She now works as a product marketing manager at Vallen Distribution Inc. in Belmont, North Carolina.

“Vallen is a leading provider of indirect industrial supplies, which are all the materials that manufacturing plants need to function,” she said. “I just came from BMW yesterday. BMW makes cars. To make cars, people need gloves. BMW makes cars, but they don’t make gloves. We work with vendors. Our company facilitates that from a service perspective.”

Messiah prepared her

She came to Messiah as an international student from the Democratic Republic of Congo whose family had recently moved to Pennsylvania. An international business major with a minor in French, she was one of the first students to participate in the International Business Institute program.
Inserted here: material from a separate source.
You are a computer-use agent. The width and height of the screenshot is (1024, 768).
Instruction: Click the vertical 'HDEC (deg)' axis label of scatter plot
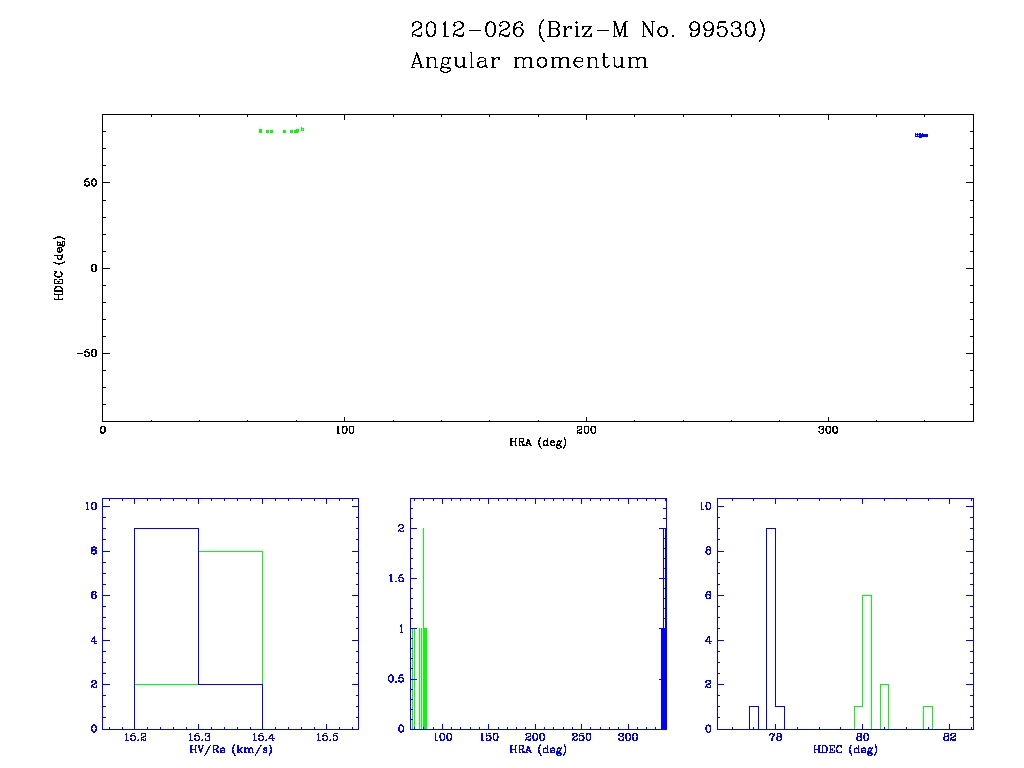(60, 268)
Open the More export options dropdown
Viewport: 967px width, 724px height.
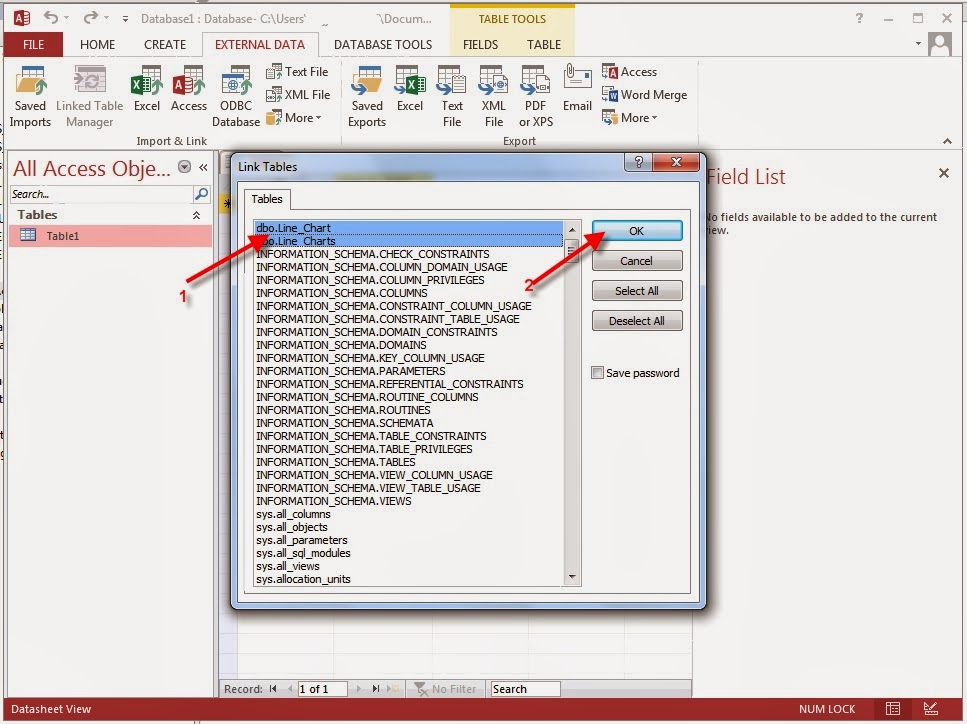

That gave me a sense of what the international market was like,” she said. “You have that perspective of how business works in the U.S., but you get a different perspective in Europe. IBI gives you that different worldview.

Called to business

Luko credits her Messiah professors with investing in the international students on campus, and the care her teachers showed informs the work she does now. They didn’t just tell her she mattered, they showed her. As a result, she lives out that relationship-building work ethnic in her interactions with vendors.

“Think of how many manufacturing plants we have across the U.S. I can’t go to every single one,” she explained. “It’s my job to connect with vendors. I work with the salespeople who work with the end users. That’s how you make relationships.”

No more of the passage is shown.